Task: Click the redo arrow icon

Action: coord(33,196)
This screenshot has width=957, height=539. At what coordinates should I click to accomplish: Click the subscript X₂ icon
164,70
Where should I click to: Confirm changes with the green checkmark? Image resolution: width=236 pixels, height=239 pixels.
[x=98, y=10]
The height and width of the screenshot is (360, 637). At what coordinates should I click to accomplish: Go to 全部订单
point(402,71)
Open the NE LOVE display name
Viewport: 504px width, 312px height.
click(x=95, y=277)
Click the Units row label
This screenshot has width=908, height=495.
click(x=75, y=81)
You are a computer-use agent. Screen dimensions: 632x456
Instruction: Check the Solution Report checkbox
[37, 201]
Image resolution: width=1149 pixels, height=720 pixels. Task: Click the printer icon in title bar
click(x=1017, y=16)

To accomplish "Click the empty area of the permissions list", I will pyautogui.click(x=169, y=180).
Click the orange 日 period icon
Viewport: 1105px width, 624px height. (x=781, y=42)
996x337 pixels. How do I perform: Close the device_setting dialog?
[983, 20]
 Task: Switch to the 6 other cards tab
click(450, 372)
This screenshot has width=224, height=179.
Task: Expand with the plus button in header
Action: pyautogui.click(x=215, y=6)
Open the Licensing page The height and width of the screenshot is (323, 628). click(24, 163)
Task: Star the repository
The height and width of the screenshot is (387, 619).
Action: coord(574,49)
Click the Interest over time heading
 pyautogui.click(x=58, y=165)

§ §

Work required –
Every line of the records above needs to be given again exactly.

Solution to the exercise –
Task: Click the redo arrow icon

Action: coord(33,196)
This screenshot has width=957, height=539. At what coordinates should I click to accomplish: Click the subscript X₂ icon
164,70
Where should I click to: Confirm changes with the green checkmark? Image resolution: width=236 pixels, height=239 pixels.
[x=98, y=10]
The height and width of the screenshot is (360, 637). At what coordinates should I click to accomplish: Go to 全部订单
point(402,71)
Open the NE LOVE display name
Viewport: 504px width, 312px height.
click(x=95, y=277)
Click the Units row label
This screenshot has width=908, height=495.
click(x=75, y=81)
You are a computer-use agent. Screen dimensions: 632x456
Instruction: Check the Solution Report checkbox
[37, 201]
Image resolution: width=1149 pixels, height=720 pixels. Task: Click the printer icon in title bar
click(x=1017, y=16)

To accomplish "Click the empty area of the permissions list", I will pyautogui.click(x=169, y=180).
Click the orange 日 period icon
Viewport: 1105px width, 624px height. (x=781, y=42)
996x337 pixels. How do I perform: Close the device_setting dialog?
[983, 20]
 Task: Switch to the 6 other cards tab
click(450, 372)
This screenshot has width=224, height=179.
Task: Expand with the plus button in header
Action: pyautogui.click(x=215, y=6)
Open the Licensing page The height and width of the screenshot is (323, 628). click(24, 163)
Task: Star the repository
The height and width of the screenshot is (387, 619).
Action: coord(574,49)
Click the Interest over time heading
 pyautogui.click(x=58, y=165)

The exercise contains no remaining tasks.